| Prev | Next | Start of Chapter | End of Chapter | Contents | Index | (9 out of 18)

Data Set


A Data Set stores data pairs for training and testing neural networks.

A Data Set contains three matrices: input, target, and predictions. Whenever the Data Set receives a data pair, it adds the data pair's X vector to the end of the input matrix and the data pair's Y vector to the end of the target matrix. When a Fit Tester tests a neural network with a Data Set, it fills the predictions matrix with the values that the network predicts for each element of the input matrix.

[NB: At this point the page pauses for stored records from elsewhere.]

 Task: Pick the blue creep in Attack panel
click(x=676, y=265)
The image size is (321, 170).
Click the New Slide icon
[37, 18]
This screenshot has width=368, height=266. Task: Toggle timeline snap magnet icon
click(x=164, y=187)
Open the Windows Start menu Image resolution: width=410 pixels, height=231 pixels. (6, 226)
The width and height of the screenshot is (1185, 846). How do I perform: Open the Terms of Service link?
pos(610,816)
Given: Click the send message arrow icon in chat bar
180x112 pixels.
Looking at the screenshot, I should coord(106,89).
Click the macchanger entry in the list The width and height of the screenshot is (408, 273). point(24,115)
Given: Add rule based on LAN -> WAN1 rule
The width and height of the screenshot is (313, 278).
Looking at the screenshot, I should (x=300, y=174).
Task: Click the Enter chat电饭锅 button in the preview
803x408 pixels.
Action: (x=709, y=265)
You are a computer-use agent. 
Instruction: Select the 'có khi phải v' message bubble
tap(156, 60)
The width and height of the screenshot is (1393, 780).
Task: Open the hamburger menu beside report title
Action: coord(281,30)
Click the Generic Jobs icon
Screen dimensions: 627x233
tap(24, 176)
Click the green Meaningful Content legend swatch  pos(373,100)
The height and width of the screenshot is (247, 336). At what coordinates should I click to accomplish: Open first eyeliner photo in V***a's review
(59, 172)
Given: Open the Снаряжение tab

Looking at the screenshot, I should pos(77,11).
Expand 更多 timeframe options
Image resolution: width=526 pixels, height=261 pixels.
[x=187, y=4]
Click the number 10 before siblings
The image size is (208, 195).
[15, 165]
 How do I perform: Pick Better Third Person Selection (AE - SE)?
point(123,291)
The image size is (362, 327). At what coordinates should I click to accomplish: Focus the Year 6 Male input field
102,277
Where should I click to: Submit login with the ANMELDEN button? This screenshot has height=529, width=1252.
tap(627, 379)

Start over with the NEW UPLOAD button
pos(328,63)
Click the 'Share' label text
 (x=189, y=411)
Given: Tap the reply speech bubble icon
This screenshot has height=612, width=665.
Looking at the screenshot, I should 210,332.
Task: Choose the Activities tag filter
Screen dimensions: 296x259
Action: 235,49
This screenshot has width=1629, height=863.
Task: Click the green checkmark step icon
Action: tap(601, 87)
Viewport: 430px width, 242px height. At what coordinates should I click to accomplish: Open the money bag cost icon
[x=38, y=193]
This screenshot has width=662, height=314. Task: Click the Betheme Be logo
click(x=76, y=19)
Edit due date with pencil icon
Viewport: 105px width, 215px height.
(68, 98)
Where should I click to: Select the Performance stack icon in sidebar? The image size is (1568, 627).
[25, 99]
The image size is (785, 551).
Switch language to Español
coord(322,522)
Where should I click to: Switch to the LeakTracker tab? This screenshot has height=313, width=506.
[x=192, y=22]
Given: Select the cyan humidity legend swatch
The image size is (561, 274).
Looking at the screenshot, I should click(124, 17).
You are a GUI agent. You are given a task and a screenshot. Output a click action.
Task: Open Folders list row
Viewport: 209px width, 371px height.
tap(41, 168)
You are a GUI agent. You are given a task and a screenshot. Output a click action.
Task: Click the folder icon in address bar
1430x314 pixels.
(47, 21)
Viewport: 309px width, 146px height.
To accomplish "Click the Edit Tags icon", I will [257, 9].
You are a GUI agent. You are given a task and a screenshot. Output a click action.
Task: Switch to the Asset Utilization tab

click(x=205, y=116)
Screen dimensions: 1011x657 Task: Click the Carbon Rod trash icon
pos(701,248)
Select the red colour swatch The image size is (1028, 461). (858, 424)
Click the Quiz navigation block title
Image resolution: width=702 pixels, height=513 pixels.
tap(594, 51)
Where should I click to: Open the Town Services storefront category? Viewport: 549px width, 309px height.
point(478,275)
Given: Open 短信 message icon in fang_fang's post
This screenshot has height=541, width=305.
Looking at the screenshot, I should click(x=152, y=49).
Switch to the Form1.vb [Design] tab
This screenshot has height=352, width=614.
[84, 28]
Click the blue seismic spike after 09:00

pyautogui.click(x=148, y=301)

The number of columns in the input matrix is the same as the dimension of the largest X vector. The number of columns in the target and predictions matrices is the same as the dimension of the largest Y vector. If the Data Set receives a data pair with an X or Y vector that is smaller than the input or target matrix, the Data Set pads that vector with zeros. If the Data Set receives a data pair with an X or Y vector that is larger than the input or target matrix, the Data Set adds a column to the appropriate matrix and pads the previous elements with zeros.

The dp-out of the Data Set is the number of data pairs.

A Data Set has no configurable attributes.

Editing the Data Set

To edit a data set, you must:

Setting the Dimensions of the Data Set

To set the dimensions of the data set, select the edit data set. . . menu choice on the Data Set block. When you first edit a Data Set that contains no data, NeurOn-Line displays this dialog for entering the Number of Samples, the Number of Inputs, and the Number of Targets:


Enter values for each of these attributes, and click the OK button to display the spreadsheet for editing the data set.

If your data set already contains data and you select the edit data set. . . menu choice, NeurOn-Line does not display this dialog. Instead, NeurOn-Line displays the spreadsheet directly.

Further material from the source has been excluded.